Extrait proposé

▼▼▼

Moyen de l’intégration
1)    Accès à l'éducation : L'éducation est considérée comme un levier essentiel de l'intégration en France. Les enfants des immigrants ont le droit à l'éducation publique gratuite, ce qui vise à les aider à s'intégrer dans la société française.
2)    Citoyenneté : La citoyenneté française est généralement accordée sur la base du droit du sol, ce qui signifie que les enfants nés en France de parents étrangers obtiennent automatiquement la citoyenneté française à leur majorité. Cependant, il existe également des procédures de naturalisation pour les immigrants adultes.
La citoyenneté française implique également l’accès au droit de vote (1981, une proposition de François Mitterrand, réalisé partiellement pour les élections locales).
3)    Intégration par le travail : Le travail est considéré comme un moyen d'intégration essentiel en France. Les politiques visent à favoriser l'emploi des immigrants et à les aider à accéder au marché du travail.
Deux remarques pour conclure ce point
Depuis les années 2000, le modèle républicain d’intégration est dit en panne. L’opinion publique en France adhère de façon de plus en plus majoritaire à cette vision pessimiste. Selon un sondage IPSOS publié en juin 2019, seulement 17 % des Français estimeraient que l’intégration des immigrés est possible.
Il est important de noter que le modèle français d'intégration a fait l'objet de débats et de critiques au fil du temps, notamment en ce qui concerne l'assimilation forcée, les discriminations et les inégalités sociales. Certains estiment que le modèle devrait évoluer pour mieux prendre en compte la diversité culturelle et religieuse de la société française.

III.    Deux thèses

D.    Thèse 1 : l’intégration sociale sera toujours en échec, ou du moins incomplète, tant que l’intégration sociétale n’est pas atteinte.
Là où un citoyen connait le sentiment d'être étranger, d’être regardé comme un étranger, l'intégration est en échec. En effet, l’intégration sociale à elle seule ne suffit pas, il faut viser une intégration sociétale. Il convient de différencier la dimension sociale de la dimension sociétale.
-    Une politique d’intégration sociale vise à établir tous les citoyens au sein de la société. Ses moyens sont l’éducation (école de la République), le logement, le travail…
-    Une politique d’intégration sociétale vise quant à elle à changer le regard porté sur celui dont la couleur de peau, ou l’apparence, énonce une origine étrangère, quand bien même il serait de nationalité française.

▲▲▲

Données fournies
▼▼▼

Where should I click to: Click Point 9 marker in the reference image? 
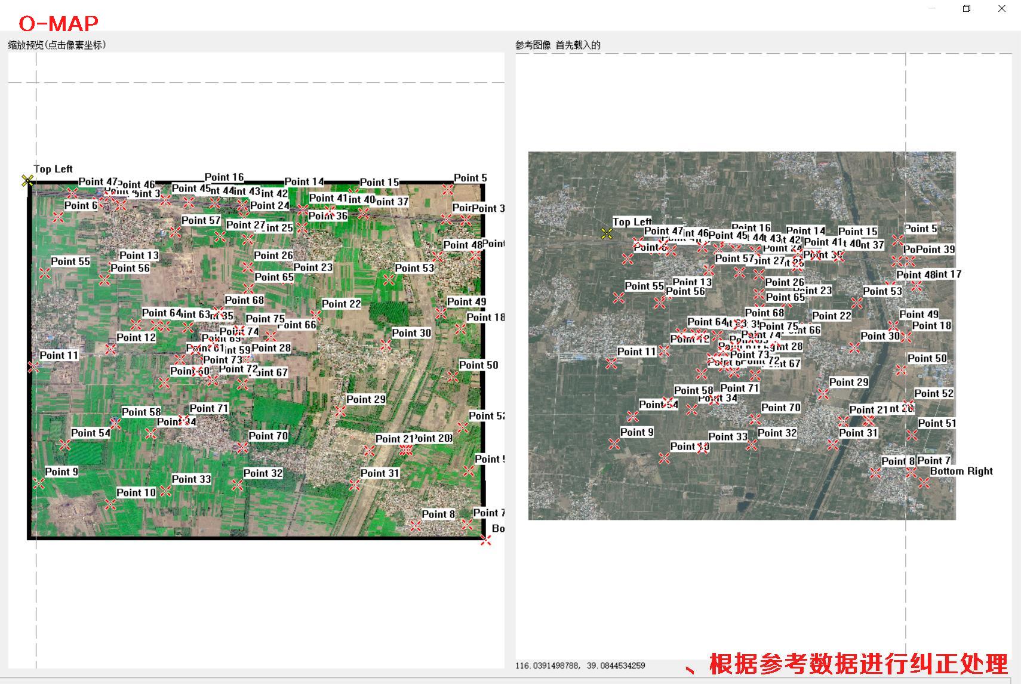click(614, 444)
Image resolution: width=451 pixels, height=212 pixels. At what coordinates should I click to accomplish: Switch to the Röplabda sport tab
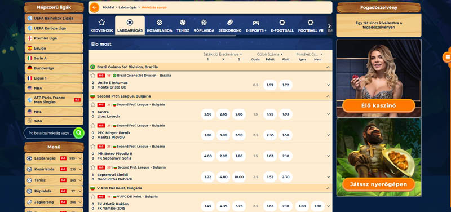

▲▲▲

Travail à faire
Citez, dans l’extrait sur l’intégration en France, le passage compris entre « Moyen de l’intégration » et « les élections locales). », ces mots inclus.

Corrigé
Moyen de l’intégration
1)    Accès à l'éducation : L'éducation est considérée comme un levier essentiel de l'intégration en France. Les enfants des immigrants ont le droit à l'éducation publique gratuite, ce qui vise à les aider à s'intégrer dans la société française.
2)    Citoyenneté : La citoyenneté française est généralement accordée sur la base du droit du sol, ce qui signifie que les enfants nés en France de parents étrangers obtiennent automatiquement la citoyenneté française à leur majorité. Cependant, il existe également des procédures de naturalisation pour les immigrants adultes.
La citoyenneté française implique également l’accès au droit de vote (1981, une proposition de François Mitterrand, réalisé partiellement pour les élections locales).